When I had the opportunity to help design a dashboard for a client, I knew it was a good case for using color to make sense of sales data. “Information management” and “color” don’t always coincide, but I’ve worked out a practical approach to using hue and value as tools instead of decoration.
The dashboard’s centerpiece was a view that compared sales, potential sales, and geography. The designer had colored each map for meaning: green for parts, red for labor. The bars were also color coded, with dark green for potential sales and orange for actual sales.
The chart held data, but data is not understanding. I felt we could help the client make better sense of the information with color.
Color as an Organizing Tool
Color coding is a powerful way to help people make sense of raw numbers. But choosing colors is often aesthetic and arbitrary. At most, people may follow brand guidelines. There’s a better way.
We start by using hues to create major categories within the data.
Blue and orange are complimentary colors, which means opposites on the additive color wheel. Even though they’re evenly spaced, these blocks obviously belong to two groups. The same can apply to text.
Even when we don’t know what the data are, we know how they’re organized.
If hues create major groups, then values create subdivisions.
Here, three hues (red, green, and blue) create contrast that indicates groups. Shades of each hue create distinct colors within each column.
Organized color, applied
The first step was to organize the dashboard’s visual elements. We could do that with a simple bar, but I argued that would add more clutter than comprehension.

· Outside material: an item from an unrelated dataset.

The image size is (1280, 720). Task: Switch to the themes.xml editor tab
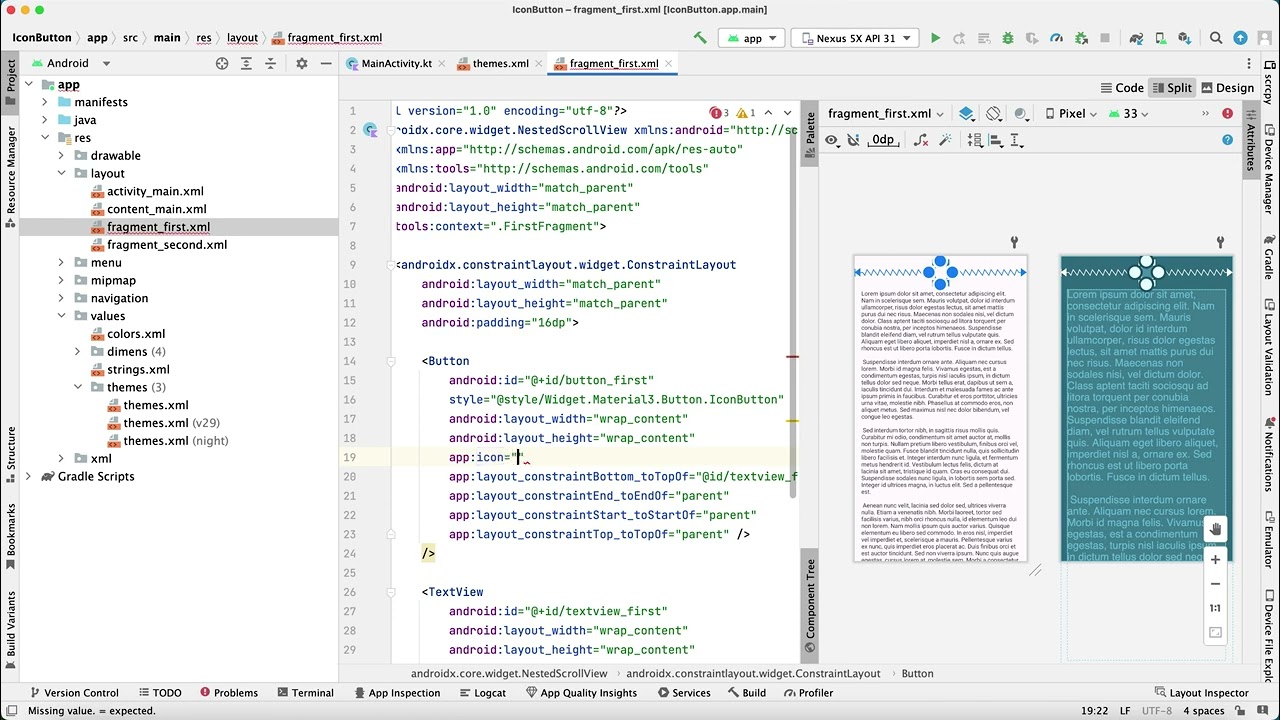point(500,63)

Instead, I made a version that used hues to create a strong relationship between the maps and their respective stacked bars. Since they’re part of the same data sets, I also changed the maps’ hues to match the appropriate bars. Then, to show sales vs. potential sales, I used color vs. lighter color within each stacked bar.
With these few changes, the final dashboard said more about its data without having to explain itself — infographics without more exposition.